Fall and winter grazing on warm-season grasses is the least detrimental time to graze these species.
By: Mitch Stephenson, Nebraska Extension Range and Forage Specialist, Panhandle Research and Extension Center
Year-round cattle grazing is an important management consideration in the Nebraska Sandhills and western Nebraska. With proper protein and mineral supplementation, cattle can be successfully grazed on dormant winter forage without high inputs of harvested feeds. Although, some hay may need to be fed during heavy snows or if available forage is lacking. Saving forage on pastures for use during only winter months can provide a valuable source of feed. Additionally, if precipitation is adequate, there may be opportunities to utilize regrowth on pastures that were grazed early in the previous growing season.
A question was recently asked if winter grazing affects herbage production during the growing season of the following year. Winter grazing tends to have minimal impacts on subsequent-year herbage production because most grasses are dormant at this time and plant carbohydrate reserves have already been stored in the roots and crowns of the plants. These carbohydrate reserves are what plants use to initiate growth in the spring until adequate leaf area is available to provide energy for plant growth.
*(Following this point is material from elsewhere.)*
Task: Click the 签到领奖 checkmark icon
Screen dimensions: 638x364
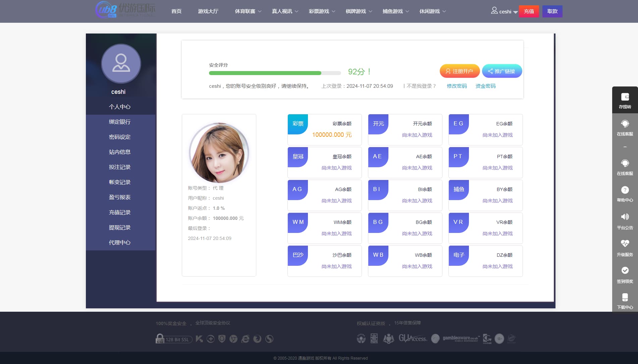Action: (x=625, y=270)
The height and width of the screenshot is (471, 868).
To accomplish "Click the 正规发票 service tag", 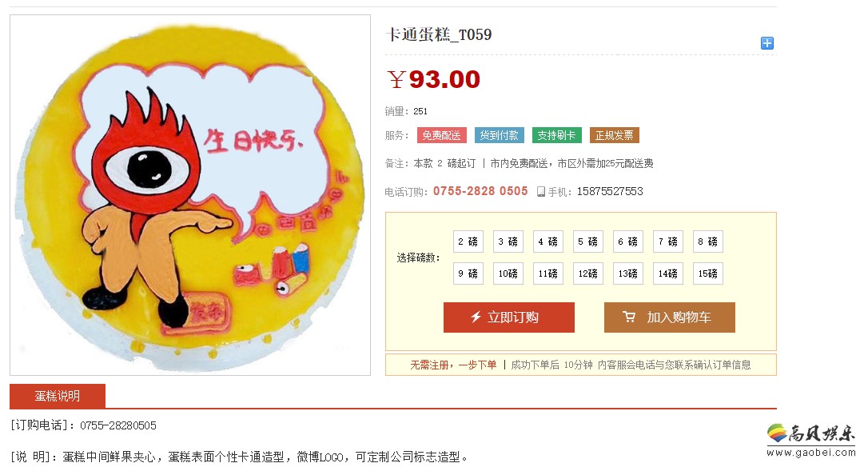I will [615, 135].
A few things to consider when grazing upland pastures during the winter:
1. TIMING OF GRAZING
It is important to consider the time when grazing occurs in the plant growth cycle to ensure carbohydrate reserves are sufficient for growth in the following year. If moisture and soil temperature are adequate, upland pastures with large amounts of cool-season grasses may still have green and growing vegetation late into the fall. Growth on cool-season grasses this year has been observed well into November in many parts of western Nebraska. Grazing on cool-season grasses during active, late-fall regrowth can be detrimental to herbage production. A study in the Sandhills found that grazing in October reduced yields of cool-season grasses by 20 to 30 % compared to ungrazed pastures after 5 years of grazing. Warm-season grasses tend to have reduced subsequent-year yields when grazing occurs during their elongation phase in July and August. Fall and winter grazing on warm-season grasses is the least detrimental time to graze these species. As a result, pastures grazed only in the winter often have an abundance of warm-season grasses. Rotating the time of grazing on pastures so that fall or mid-summer grazing does not occur in multiple years will limit the likelihood of long-term negative reductions in cool- and warm-season grass production.
2. ADEQUATE FORAGE AVAILABILITY
There are usually limited opportunities for regrowth on warm-season grasses when grazing occurs after mid-July. Return of cattle in the winter to pastures grazed from July through September should typically not be considered unless there is adequate forage availability. Only taking a portion of the annual forage allowance on these pastures during the summer months may offer other opportunities to graze the pastures later in the fall and winter. However, leaving some pastures with greater residual standing biomass following growing season grazing can provide important winter cover for wildlife, especially upland game birds.
3. UTILIZATION RATES
The general rule-of-thumb is to take half and leave half ( ̴50% total vegetation use), but if pastures are grazed in the winter, a slightly higher utilization rate ( ̴65% use) may be applied and not cause harm to subsequent-year herbage production. However, make sure grass stubble heights are typically no less than 3 to 4 inches and that there is sufficient litter ground cover. Leaving adequate residual forage and litter will reduce the risk of erosion and act as a “catch” for snowfall to increase soil moisture.